The inquiry follows a report from last week revealing that four Chinese nationals travelled from Beijing to Kuala Lumpur, each one carrying HDDs with tens of terabytes of spreadsheets, images, and video clips for training an AI model on 300 servers containing Nvidia processors that their employer rented in a Malaysian data center (we certainly cannot say that we are dealing with a powerful cluster as these machines contained 2,400 GPUs at best). While such actions do not breach any local laws, they enable Chinese companies to use Nvidia processors that are restricted from being sold to China and Chinese entities, potentially breaking U.S. export rules.
Malaysia is not under sanctions or restrictions imposed by the U.S. government, so companies can ship advanced AI GPUs, such as Nvidia's H100, H200, or B200. However, the local market for such hardware is relatively small in the country.
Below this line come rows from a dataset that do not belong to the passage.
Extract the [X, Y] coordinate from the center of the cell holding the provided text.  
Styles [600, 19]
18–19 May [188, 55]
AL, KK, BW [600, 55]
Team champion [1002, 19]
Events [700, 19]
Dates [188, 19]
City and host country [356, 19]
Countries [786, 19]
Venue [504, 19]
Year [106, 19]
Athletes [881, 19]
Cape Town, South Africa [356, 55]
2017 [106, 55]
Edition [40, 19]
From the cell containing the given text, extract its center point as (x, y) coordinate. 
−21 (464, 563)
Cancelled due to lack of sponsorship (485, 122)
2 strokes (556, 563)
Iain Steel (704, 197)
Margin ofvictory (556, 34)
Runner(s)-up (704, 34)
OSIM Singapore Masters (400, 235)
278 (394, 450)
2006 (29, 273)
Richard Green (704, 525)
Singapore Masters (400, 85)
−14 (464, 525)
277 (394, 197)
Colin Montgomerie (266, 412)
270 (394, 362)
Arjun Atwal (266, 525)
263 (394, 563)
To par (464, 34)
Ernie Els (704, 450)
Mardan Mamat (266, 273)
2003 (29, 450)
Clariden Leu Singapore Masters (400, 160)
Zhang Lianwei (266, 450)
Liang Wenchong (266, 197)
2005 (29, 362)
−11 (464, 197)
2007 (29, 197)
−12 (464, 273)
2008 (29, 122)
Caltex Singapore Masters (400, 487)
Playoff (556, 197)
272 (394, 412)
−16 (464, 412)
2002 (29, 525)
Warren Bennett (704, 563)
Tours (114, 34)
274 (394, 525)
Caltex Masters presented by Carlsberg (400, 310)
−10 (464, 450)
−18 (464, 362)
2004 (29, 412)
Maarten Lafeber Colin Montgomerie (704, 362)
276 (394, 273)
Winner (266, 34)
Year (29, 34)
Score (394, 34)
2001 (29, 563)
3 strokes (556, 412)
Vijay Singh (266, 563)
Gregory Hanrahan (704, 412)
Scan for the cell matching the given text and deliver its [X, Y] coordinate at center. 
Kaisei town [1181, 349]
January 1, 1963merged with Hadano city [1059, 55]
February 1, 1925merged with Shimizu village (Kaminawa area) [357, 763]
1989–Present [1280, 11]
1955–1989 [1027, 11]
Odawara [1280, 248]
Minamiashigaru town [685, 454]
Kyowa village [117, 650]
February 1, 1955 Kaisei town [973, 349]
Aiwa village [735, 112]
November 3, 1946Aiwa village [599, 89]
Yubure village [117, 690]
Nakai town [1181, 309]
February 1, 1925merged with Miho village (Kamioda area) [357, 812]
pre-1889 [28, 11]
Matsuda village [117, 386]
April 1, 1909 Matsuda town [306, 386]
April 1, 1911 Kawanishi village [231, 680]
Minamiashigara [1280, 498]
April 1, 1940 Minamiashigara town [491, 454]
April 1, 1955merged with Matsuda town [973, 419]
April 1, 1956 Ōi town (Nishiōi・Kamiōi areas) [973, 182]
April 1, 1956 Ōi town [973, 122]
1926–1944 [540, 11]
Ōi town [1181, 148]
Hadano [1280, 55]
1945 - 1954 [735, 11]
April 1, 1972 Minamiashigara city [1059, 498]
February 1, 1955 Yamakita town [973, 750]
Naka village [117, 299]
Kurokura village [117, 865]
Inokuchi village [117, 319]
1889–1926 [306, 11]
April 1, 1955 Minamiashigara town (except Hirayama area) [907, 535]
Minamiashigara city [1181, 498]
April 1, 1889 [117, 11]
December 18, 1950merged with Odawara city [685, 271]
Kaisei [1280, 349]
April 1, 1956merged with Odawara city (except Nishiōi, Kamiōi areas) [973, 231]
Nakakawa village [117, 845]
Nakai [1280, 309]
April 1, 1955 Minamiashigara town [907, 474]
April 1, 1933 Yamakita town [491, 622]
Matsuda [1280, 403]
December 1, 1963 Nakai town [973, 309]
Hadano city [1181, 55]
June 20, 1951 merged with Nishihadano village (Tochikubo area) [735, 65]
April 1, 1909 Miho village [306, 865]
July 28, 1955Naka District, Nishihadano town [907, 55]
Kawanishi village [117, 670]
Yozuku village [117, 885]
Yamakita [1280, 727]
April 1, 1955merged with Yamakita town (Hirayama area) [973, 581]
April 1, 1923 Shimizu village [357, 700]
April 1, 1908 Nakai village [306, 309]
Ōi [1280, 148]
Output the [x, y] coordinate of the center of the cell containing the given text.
Nonetheless, in April, it turned out that exports of computer systems (which include) from Taiwan to Malaysia began to rise steeply in November 2023, after the U.S. imposed restrictions on selling H800 processors to China. Shipments of computer systems (which include Nvidia's DGX and HGX AI servers) from Taiwan increased to $985 million and $1.874 billion, respectively. Given the lack of local AI startups in Malaysia, it was natural for industry observers to suspect that Malaysian companies smuggled advanced Nvidia GPUs to China (which is outright illegal) or rented them to Chinese entities. As it turned out, the latter was the case.
Malaysia's MITI noted that it is coordinating with other relevant government bodies to confirm the facts of the case. It has not yet concluded whether the reported actions conflict with any standing Malaysian laws or regulatory frameworks.
For now, it remains to be seen what the police investigation will conclude and whether this way of evading U.S. export controls by Chinese entities will be shut down by Malaysian authorities. Nonetheless, the report and the investigation are good evidence that Chinese companies still have access to Nvidia's GPUs despite the White House's attempts to block such access.